A vida é incontornável e os
destinos nascem e crescem ora sob a luz, ora sob as trevas. Renascem
diariamente. São senhores da nossa vontade. Clamam por vida, esbarram em
nossos sonhos. Singram no mar. Quando um avião levanta voo, cortando as moléculas de
ar, levam os destinos para qualquer lugar entre a solidão e a esperança.
A esperança de um novo melhor, embora não sabemos, com
exatidão, o que isso significa.
Partimos e chegamos, talvez para saciar a fome que nos toma, talvez
para movimentar a engrenagem interna, que exige movimentos contínuos. O avião ainda levanta voo, o trem ganha os trilhos, enquanto centenas de destinos seguem seus rumos.

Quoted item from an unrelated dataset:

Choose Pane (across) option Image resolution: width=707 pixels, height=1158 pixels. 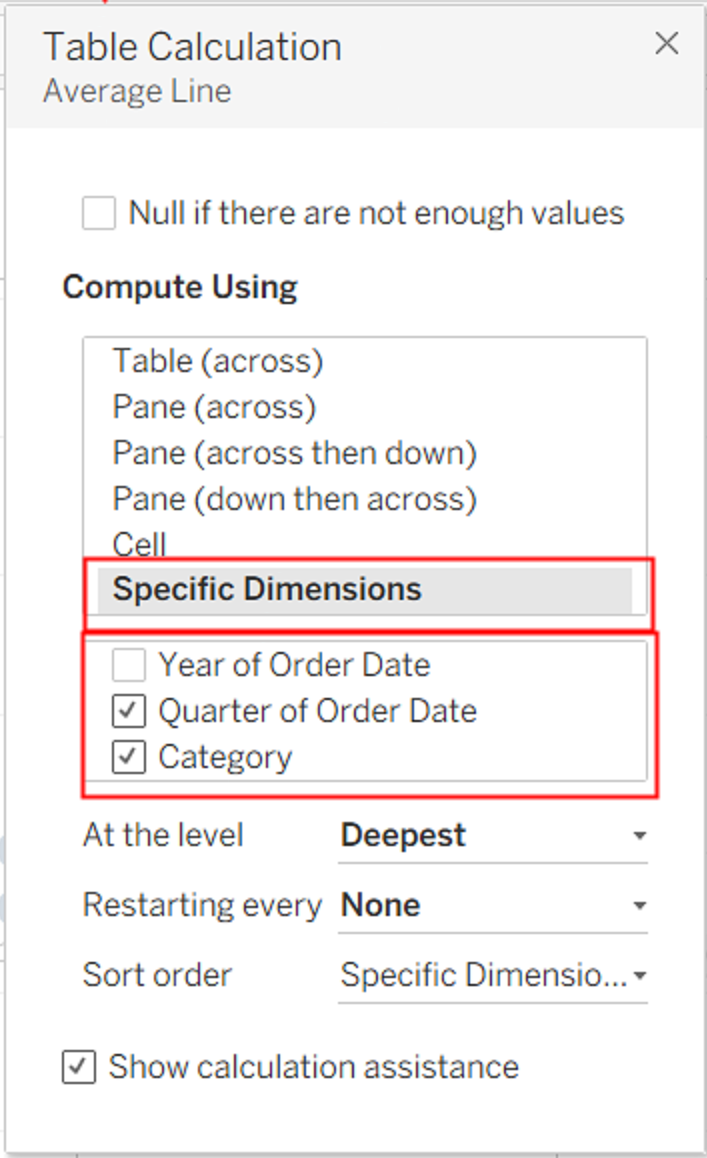[213, 407]
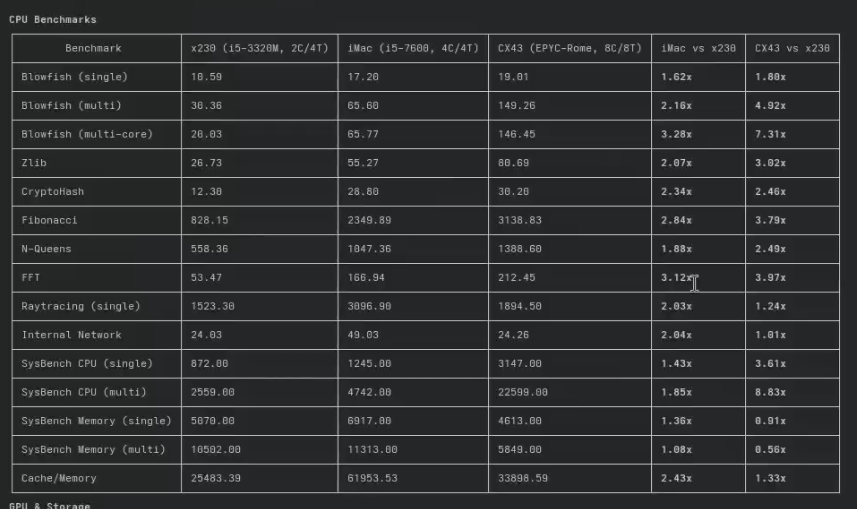Click the Zlib benchmark row label

pos(33,162)
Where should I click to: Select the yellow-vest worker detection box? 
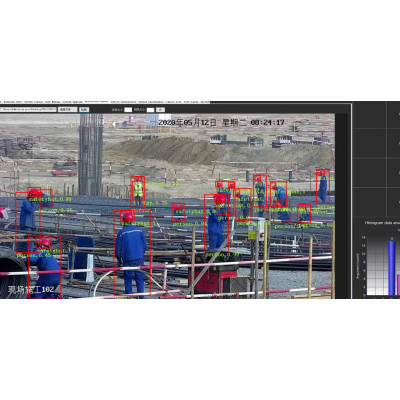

Outros tantos ficam. No coração as linhas se cruzam, formando vórtices, que a cada partida intensificam as marcas, impossíveis de alcançar, pois não as conhecemos. A cada passo adiante, os olhos buscam
pela janela um explicação dessa desconexão, que soterrará o presente,
já então escombros. Chega um tempo em que, por mais que tentamos evitar,
as nossas prioridades mudam, ganham outras formas e lugares. Efeito de
uma memória traiçoeira, que aos poucos se diluí para ceder lugar ao
outrora inesperado.
A irreversibilidade da memória maltrata. Ter a consciência de que o
novo sucumbirá o antigo, que as luzes também se apagam e, sem, muitas
vezes, darmo-nos conta disso, reinventamos na ausência, cujo substrato a
cada dia desaparece, para dar lugar ao que a vida nos obriga a aceitar.
E quando se vê, as convulsões do mundo nos engolem, deliberadamente, para o futuro irremediável.